Libraries & Data
For creating this chart, we will need to load the following libraries:
- pandas for data manipulation
- seaborn for the chart
- matplotlib for displaying the chart
- pypalettes for color palettes (install with
pip install git+https://github.com/JosephBARBIERDARNAL/pypalettes.git
)
import pandas as pd
import seaborn as sns
from pypalettes import load_cmap
import matplotlib.pyplot as plt
import numpy as np
# set a higher resolution for the plot
plt.rcParams['figure.dpi'] = 300
Load colormap
We will use the pypalettes
library to load a colormap. This library provides a wide range of color palettes that can be used in data visualization.

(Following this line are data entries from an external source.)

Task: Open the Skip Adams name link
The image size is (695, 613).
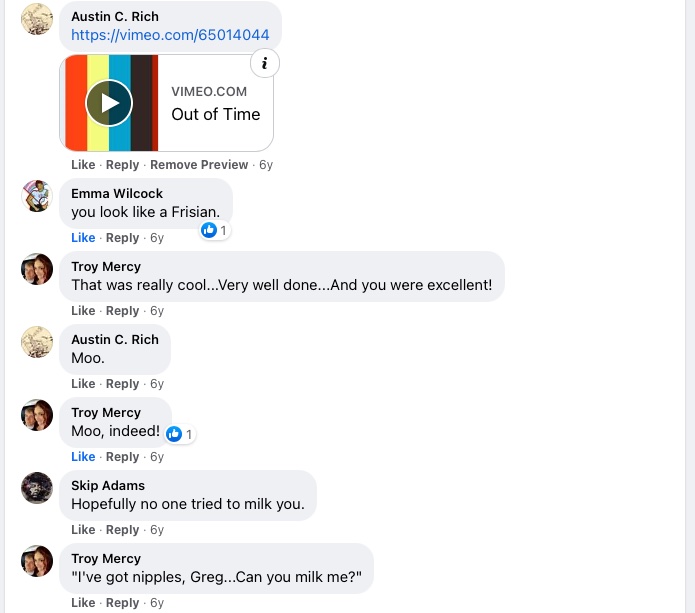Action: pyautogui.click(x=108, y=486)
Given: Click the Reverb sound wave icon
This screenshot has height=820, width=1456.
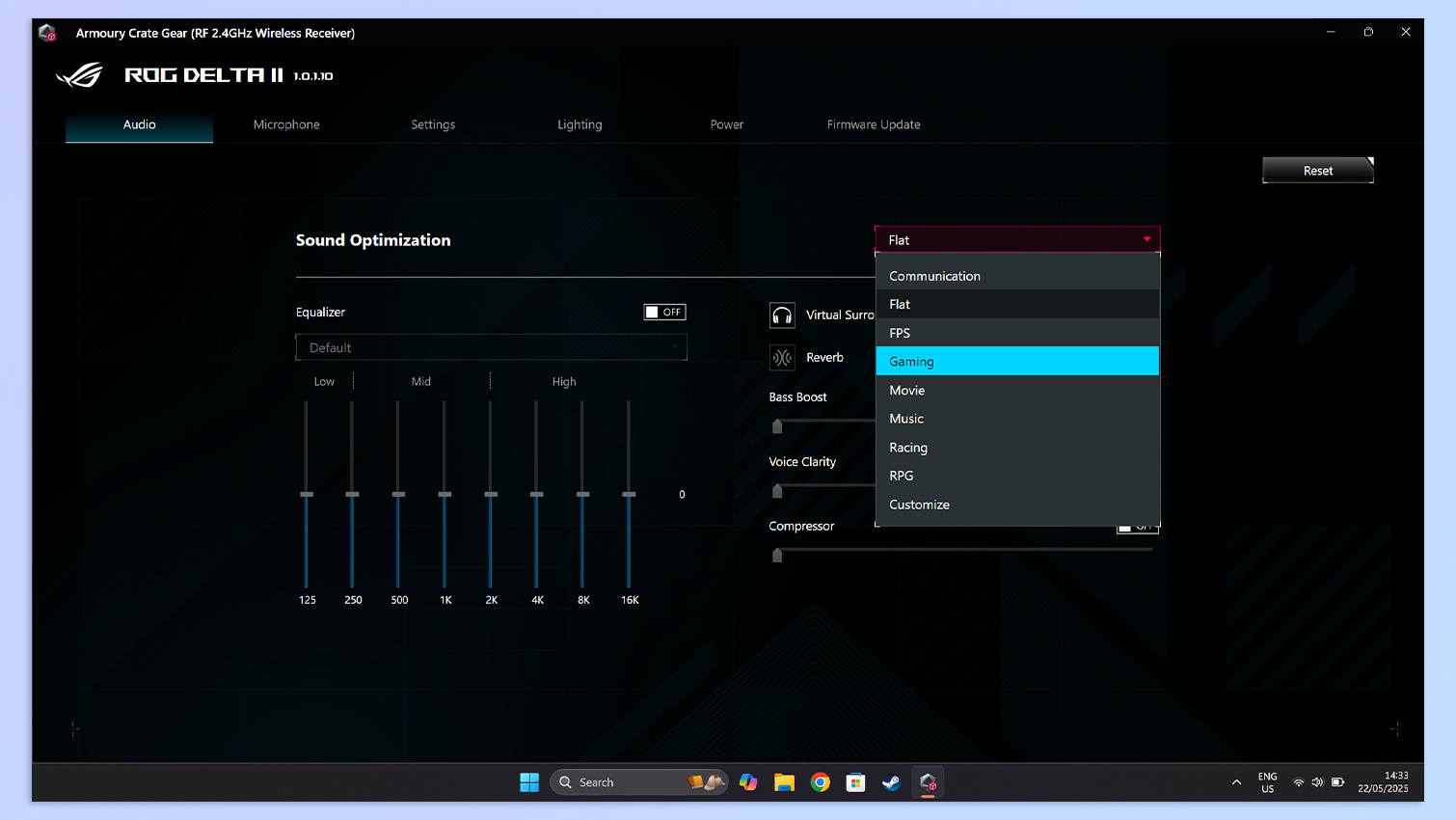Looking at the screenshot, I should [782, 358].
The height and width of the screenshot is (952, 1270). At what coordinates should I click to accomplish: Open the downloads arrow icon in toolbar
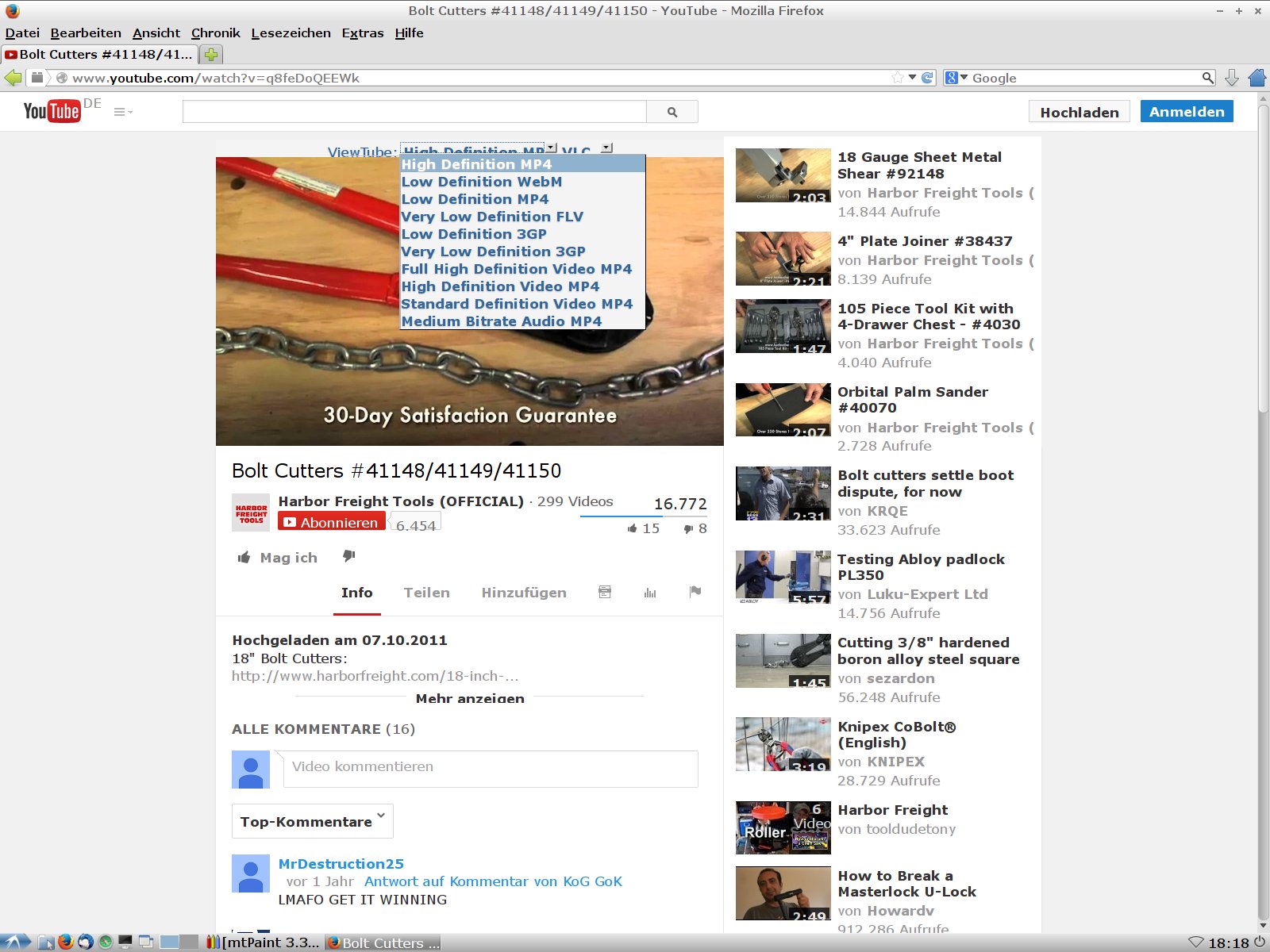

cmap = load_cmap("Acanthurus_triostegus", cmap_type='continuous')
cmap
Default parameters
# generate some data
data = np.random.rand(10, 10)
df = pd.DataFrame(data)
df.head()
# plot the data
cmap = load_cmap("Acanthurus_triostegus", cmap_type='continuous')
fig, ax = plt.subplots(figsize=(5, 5))
sns.heatmap(df, cmap=cmap, ax=ax, annot=True, cbar=False)
ax.set_axis_off()
plt.show()
Work with categorical data
The cmap
object functions differently with categorical data. We need to:
- Create a list of integers of the same length as the number of categories
- Use the
cmap
object to map these integers to colors
In practice, we establish a mapping between the categories and the integers, then utilize the cmap
object to translate these integers into colors.
import matplotlib.pyplot as plt
import numpy as np
import matplotlib.colors as mcolors
# Generate sample data
np.random.seed(0)
x = np.random.rand(100) * 100
y = np.random.rand(100) * 100
categories = np.random.choice(['A', 'B', 'C', 'D'], size=100) # Categorical data
# Map categories to numbers
category_mapping = {category: idx for idx, category in enumerate(np.unique(categories))}
category_numbers = [category_mapping[cat] for cat in categories]
# load the colormap
cmap = load_cmap(
"Acanthurus_triostegus", # Name of the palette
keep_first_n=len(category_mapping), # Number of colors to keep
)
# Plot the scatter plot
fig, ax = plt.subplots(figsize=(8, 6))
ax.scatter(x, y, s=200, c=category_numbers, cmap=cmap)
plt.show()
Set a vmin
and vmax
for the colormap
In Seaborn, the vmin
and vmax
parameters are used to set the limits of the colormap. This means the colormap starts (with the "lowest" color) at vmin
and ends (with the "highest" color) at vmax
.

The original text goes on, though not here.